TASK REQUIREMENTS: Return, word for word, the line containing "Instruction: Click the count 1 beside PC游戏" and every line after it through the last line of the records below.

Dataset excerpts:
· · · · · · ·

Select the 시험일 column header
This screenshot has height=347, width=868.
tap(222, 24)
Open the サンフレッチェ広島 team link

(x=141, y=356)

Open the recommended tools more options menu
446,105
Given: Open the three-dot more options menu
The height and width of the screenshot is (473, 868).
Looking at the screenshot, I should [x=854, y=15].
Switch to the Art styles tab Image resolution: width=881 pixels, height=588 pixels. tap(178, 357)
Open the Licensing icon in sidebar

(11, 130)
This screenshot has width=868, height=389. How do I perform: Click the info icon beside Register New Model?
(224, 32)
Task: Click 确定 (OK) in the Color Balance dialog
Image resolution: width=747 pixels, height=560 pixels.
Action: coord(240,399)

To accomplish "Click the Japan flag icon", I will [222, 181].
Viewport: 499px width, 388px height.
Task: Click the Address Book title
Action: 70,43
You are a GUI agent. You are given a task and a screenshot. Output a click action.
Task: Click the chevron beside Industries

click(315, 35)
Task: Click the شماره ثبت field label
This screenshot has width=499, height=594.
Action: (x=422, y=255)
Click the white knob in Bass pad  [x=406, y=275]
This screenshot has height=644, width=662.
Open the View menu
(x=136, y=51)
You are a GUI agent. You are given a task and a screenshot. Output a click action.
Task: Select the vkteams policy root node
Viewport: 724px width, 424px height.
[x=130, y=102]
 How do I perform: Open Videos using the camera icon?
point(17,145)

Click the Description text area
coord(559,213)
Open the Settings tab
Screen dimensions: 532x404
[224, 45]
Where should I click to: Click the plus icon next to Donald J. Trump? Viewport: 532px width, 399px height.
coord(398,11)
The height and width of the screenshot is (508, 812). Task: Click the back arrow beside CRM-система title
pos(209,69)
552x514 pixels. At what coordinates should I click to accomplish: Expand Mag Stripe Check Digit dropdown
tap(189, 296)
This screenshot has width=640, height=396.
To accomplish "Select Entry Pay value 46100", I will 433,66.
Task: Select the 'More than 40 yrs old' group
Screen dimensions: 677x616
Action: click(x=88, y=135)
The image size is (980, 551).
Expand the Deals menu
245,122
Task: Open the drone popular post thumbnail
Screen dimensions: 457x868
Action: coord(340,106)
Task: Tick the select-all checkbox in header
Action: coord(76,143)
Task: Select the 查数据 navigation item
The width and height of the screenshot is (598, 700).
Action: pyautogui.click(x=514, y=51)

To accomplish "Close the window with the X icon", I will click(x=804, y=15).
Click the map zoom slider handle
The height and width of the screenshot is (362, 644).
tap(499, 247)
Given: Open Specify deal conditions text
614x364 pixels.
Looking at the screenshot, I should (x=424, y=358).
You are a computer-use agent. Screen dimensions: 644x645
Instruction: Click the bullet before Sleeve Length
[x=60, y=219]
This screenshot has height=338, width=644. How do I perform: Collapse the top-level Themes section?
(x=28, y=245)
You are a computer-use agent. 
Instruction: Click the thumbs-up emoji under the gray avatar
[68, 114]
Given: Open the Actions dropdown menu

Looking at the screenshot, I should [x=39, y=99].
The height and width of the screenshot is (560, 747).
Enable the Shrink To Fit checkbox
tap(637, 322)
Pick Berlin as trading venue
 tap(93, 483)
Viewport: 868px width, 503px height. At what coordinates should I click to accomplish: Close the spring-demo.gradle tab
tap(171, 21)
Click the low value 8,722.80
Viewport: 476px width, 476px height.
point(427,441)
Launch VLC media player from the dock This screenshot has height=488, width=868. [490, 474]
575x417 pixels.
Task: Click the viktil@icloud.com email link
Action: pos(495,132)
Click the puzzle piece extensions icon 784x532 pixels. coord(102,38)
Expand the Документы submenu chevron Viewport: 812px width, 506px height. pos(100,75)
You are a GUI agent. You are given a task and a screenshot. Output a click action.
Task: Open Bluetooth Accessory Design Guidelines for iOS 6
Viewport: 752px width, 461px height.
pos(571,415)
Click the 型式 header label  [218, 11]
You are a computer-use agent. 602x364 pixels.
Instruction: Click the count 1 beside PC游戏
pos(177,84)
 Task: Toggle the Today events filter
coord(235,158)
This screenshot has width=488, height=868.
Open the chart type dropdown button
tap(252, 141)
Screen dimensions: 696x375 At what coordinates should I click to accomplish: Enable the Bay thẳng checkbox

· · · · · · ·

WORKED SOLUTION:
Instruction: Click the count 1 beside PC游戏
pos(177,84)
 Task: Toggle the Today events filter
coord(235,158)
This screenshot has width=488, height=868.
Open the chart type dropdown button
tap(252, 141)
Screen dimensions: 696x375 At what coordinates should I click to accomplish: Enable the Bay thẳng checkbox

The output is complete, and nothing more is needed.